Stored data
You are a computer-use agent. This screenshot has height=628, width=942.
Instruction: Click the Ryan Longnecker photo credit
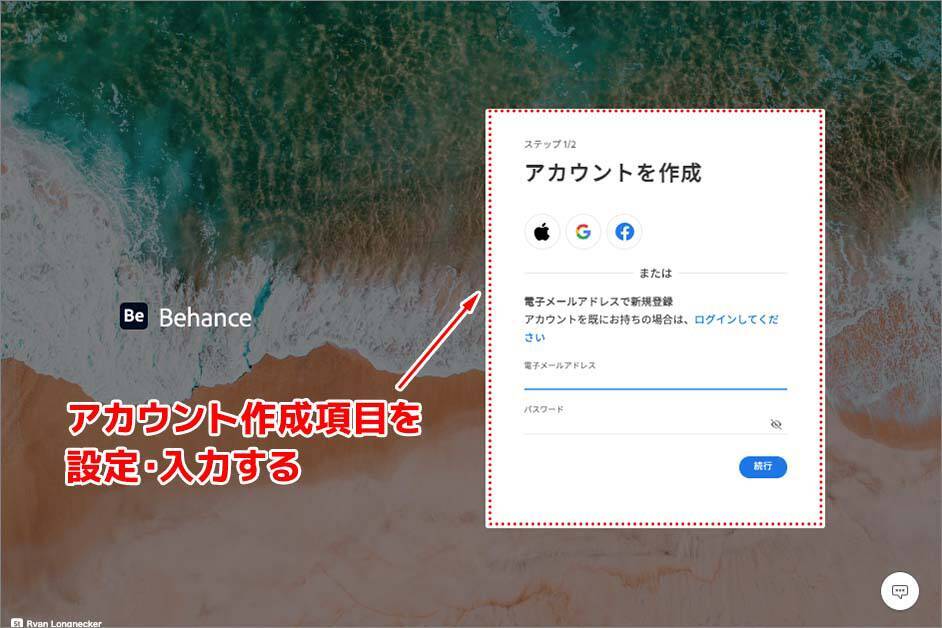(64, 624)
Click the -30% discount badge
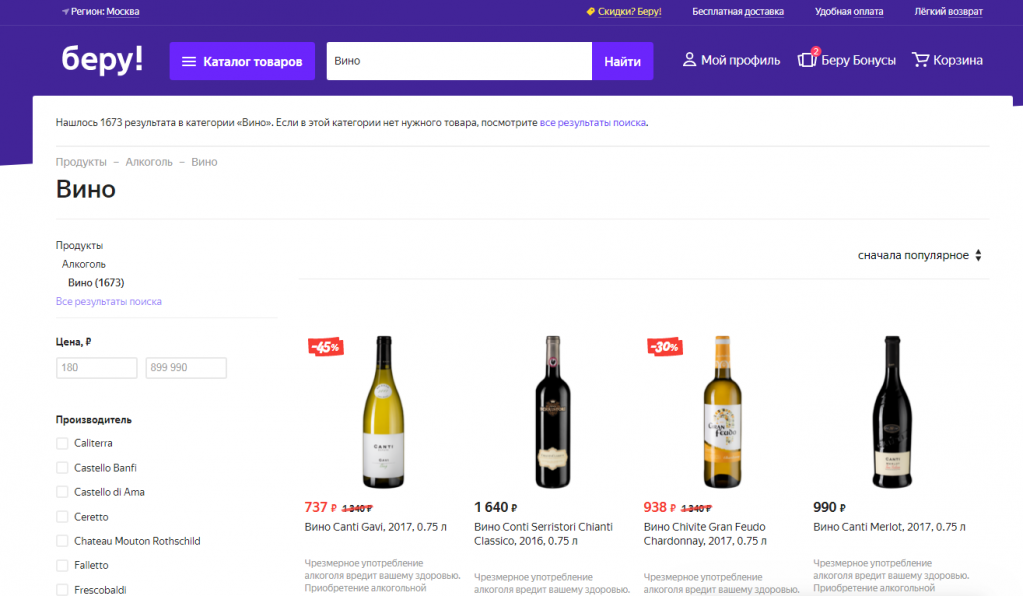 point(665,347)
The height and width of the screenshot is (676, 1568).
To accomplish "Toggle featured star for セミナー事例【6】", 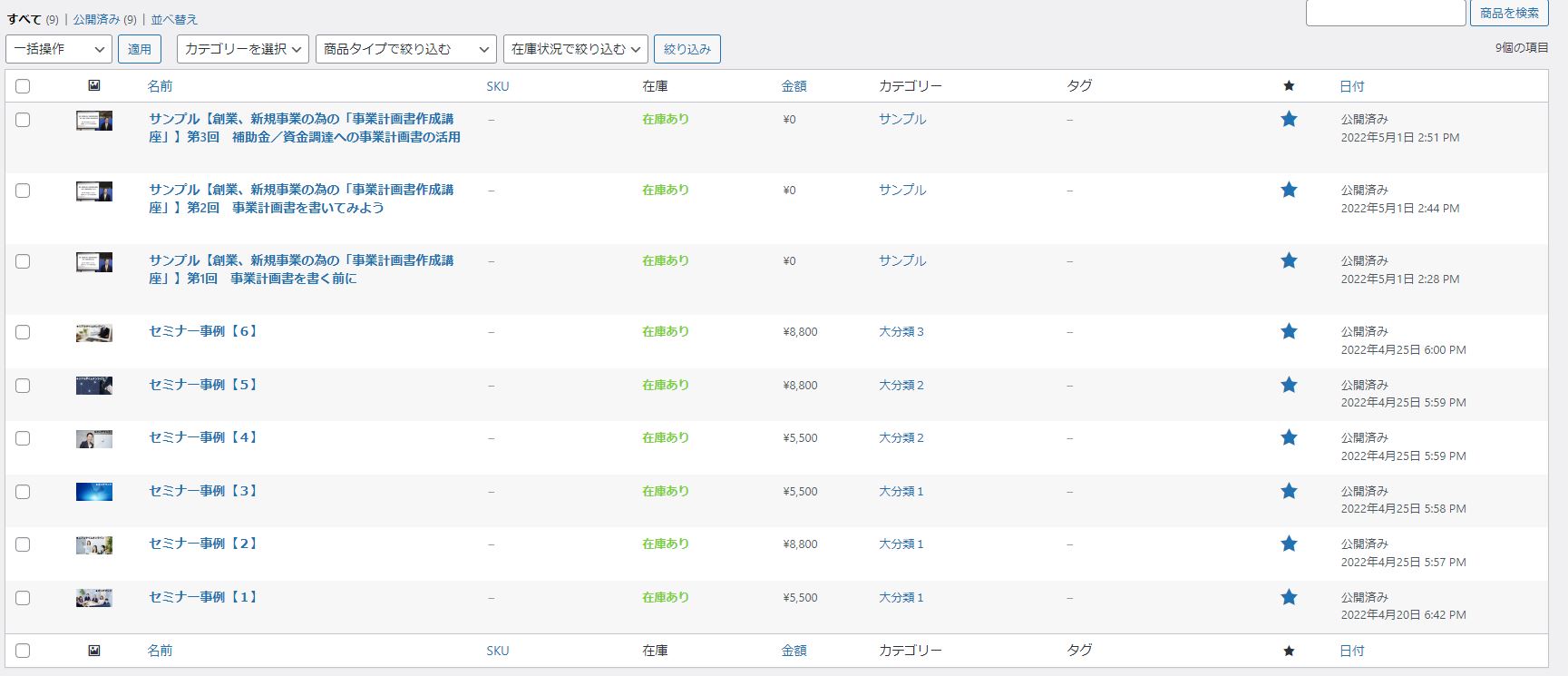I will 1289,331.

**What needs to be done**
Given the entries above, count how many lines include the word "width"; respond with the number only.

**Result of the exercise**
2